[Text and element pointing items]
══════

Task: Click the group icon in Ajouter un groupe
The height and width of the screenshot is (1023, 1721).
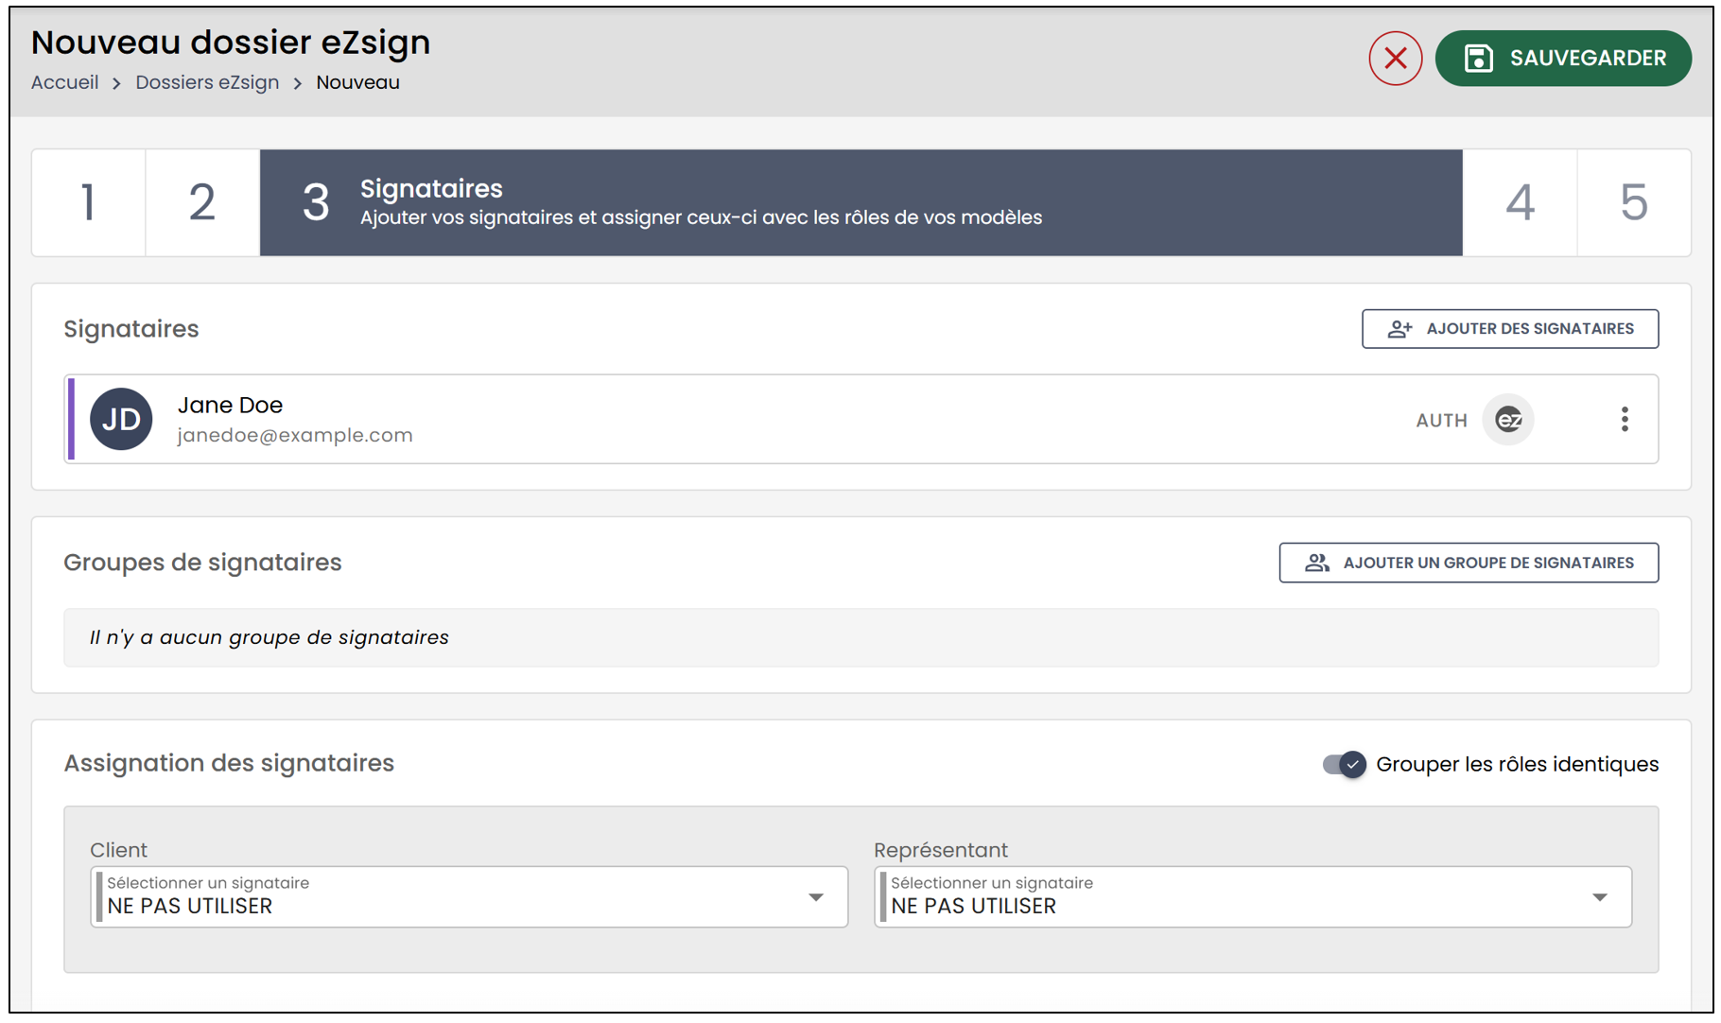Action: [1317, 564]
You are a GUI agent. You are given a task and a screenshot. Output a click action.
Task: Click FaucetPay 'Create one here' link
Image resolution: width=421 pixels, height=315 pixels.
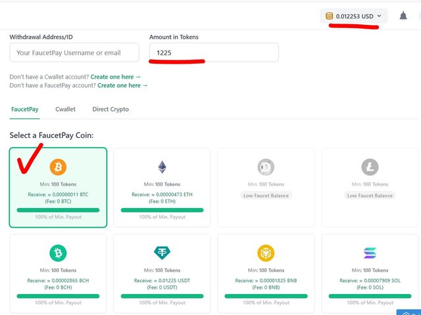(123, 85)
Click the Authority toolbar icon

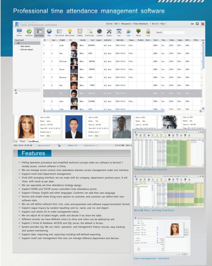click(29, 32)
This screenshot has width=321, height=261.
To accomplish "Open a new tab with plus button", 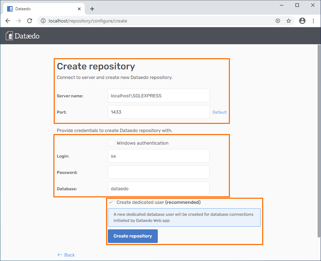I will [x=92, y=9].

══════

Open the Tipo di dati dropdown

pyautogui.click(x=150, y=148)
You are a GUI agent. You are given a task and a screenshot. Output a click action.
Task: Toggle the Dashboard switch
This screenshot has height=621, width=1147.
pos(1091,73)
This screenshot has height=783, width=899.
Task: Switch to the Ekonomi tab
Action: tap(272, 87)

══════

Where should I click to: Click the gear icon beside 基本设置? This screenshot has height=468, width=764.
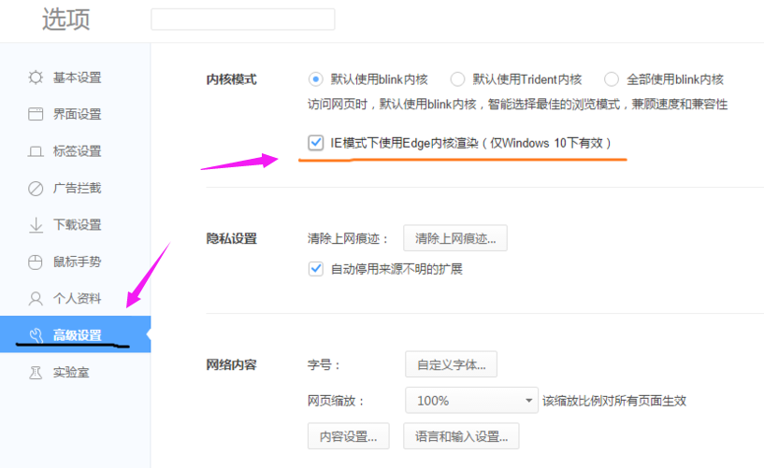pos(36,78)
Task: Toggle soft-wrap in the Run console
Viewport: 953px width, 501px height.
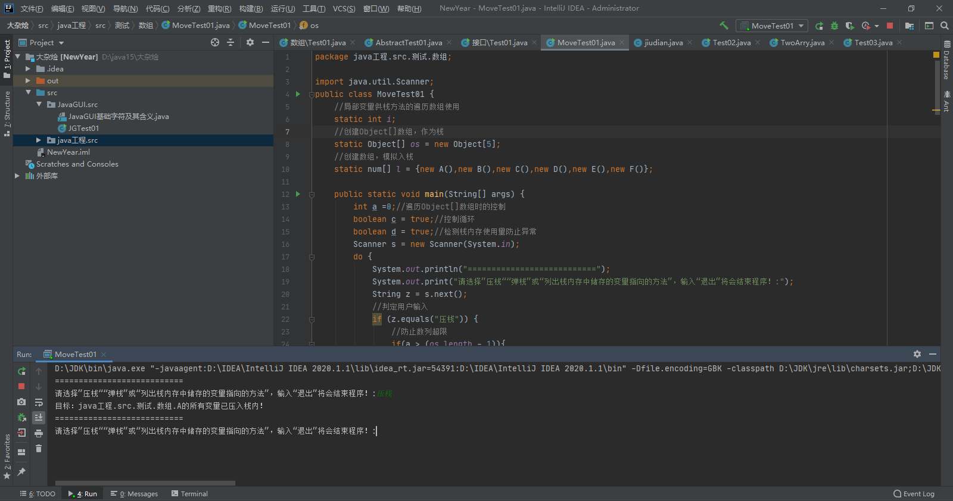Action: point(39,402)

══════

* [Problem to work on] In the items above, set out only the lines from the one with "Task: Click the" to the one with "Action: [1317, 564]" as a numbered list. Skip blank lines and leave the pictures out.

* [Reply]
1. Task: Click the group icon in Ajouter un groupe
2. The height and width of the screenshot is (1023, 1721).
3. Action: [1317, 564]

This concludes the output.